Sec. Inflammatory Eye Diseases

Volume 5 - 2025 | doi: 10.3389/fopht.2025.1632047

This article is part of the Research TopicReviews on recent advances in Inflammatory Eye DiseasesView all articles

The role of inflammation in myopic retinopathy

Provisionally accepted
  • 1Aier Eye Institute, Changsha, China
  • 2Central South University, Changsha, Hunan Province, China

The final, formatted version of the article will be published soon.
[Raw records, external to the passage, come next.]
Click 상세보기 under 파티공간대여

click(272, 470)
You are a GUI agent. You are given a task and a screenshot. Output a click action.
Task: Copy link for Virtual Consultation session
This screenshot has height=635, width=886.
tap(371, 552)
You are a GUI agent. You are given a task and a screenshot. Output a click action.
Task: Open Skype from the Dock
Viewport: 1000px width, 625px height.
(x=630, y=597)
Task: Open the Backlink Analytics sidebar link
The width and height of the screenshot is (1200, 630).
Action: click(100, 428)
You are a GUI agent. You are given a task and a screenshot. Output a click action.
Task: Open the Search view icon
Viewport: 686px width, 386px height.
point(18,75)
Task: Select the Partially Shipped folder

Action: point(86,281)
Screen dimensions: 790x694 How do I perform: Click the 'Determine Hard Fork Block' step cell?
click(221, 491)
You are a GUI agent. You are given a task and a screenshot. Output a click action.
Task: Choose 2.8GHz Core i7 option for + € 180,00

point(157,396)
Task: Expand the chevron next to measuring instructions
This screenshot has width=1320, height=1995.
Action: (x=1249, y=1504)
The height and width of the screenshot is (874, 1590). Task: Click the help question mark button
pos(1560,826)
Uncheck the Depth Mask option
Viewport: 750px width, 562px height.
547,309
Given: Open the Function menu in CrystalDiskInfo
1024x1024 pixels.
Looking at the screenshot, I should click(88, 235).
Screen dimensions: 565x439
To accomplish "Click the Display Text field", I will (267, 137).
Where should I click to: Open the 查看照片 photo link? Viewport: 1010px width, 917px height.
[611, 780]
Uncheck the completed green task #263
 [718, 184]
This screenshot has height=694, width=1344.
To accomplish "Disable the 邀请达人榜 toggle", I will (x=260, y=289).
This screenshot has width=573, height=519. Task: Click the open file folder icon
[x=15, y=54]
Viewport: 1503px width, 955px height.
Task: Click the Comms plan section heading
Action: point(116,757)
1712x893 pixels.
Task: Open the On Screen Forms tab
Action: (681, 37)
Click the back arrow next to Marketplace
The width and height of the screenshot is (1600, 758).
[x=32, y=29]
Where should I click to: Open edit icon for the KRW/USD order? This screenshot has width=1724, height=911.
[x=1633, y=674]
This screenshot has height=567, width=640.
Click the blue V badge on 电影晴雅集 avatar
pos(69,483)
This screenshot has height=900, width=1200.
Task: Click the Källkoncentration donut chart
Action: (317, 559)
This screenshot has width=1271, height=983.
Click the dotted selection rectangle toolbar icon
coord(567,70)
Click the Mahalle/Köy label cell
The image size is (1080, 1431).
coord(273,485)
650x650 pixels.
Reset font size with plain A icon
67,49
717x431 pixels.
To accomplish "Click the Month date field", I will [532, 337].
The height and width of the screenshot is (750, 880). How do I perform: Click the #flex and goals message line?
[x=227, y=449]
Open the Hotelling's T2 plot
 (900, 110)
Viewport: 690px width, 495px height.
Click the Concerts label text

High myopia is a global health concern, often leading to degenerative retinal changes known as myopic retinopathy. Although mechanical stress, hypoperfusion, extracellular matrix remodeling, and growth factor dysregulation have been implicated in the pathogenesis of myopic retinopathy, emerging evidence highlights the critical role of chronic low-grade inflammation. Both innate and adaptive immune systems participate in myopic retinopathy through systemic and local inflammation.Systemically, immune dysregulation is marked by elevated levels of complement proteins C3, autoantibodies anti-LIM and senescent cell antigen-like-containing domain protein 1 (anti-LIMS1), and altered circulating immune cells (increased neutrophils and basophils). Locally, retinal homeostasis disruption triggers intraocular inflammation, evidenced by higher levels of interleukin-6 (IL-6), IL-8, tumor necrosis factor α (TNF-α), C-C motif chemokine ligand-2 (CCL2), C-X-C motif chemokine ligand 10 (CXCL10) and activating the complement system. The inflammatory response involves signaling pathways such as JAK-STAT and complement cascades. This review summarizes recent advances in understanding immunological mechanisms underlying myopic retinopathy, offering insights to guide future research.

Keywords: Inflammation, Pathologic myopia, myopic retinopathy, Retinal Degeneration, complement system, immune cells

Received: 20 May 2025; Accepted: 05 Aug 2025.

Copyright: © 2025 YANG, Qi and Xu. This is an open-access article distributed under the terms of the Creative Commons Attribution License (CC BY). The use, distribution or reproduction in other forums is permitted, provided the original author(s) or licensor are credited and that the original publication in this journal is cited, in accordance with accepted academic practice. No use, distribution or reproduction is permitted which does not comply with these terms.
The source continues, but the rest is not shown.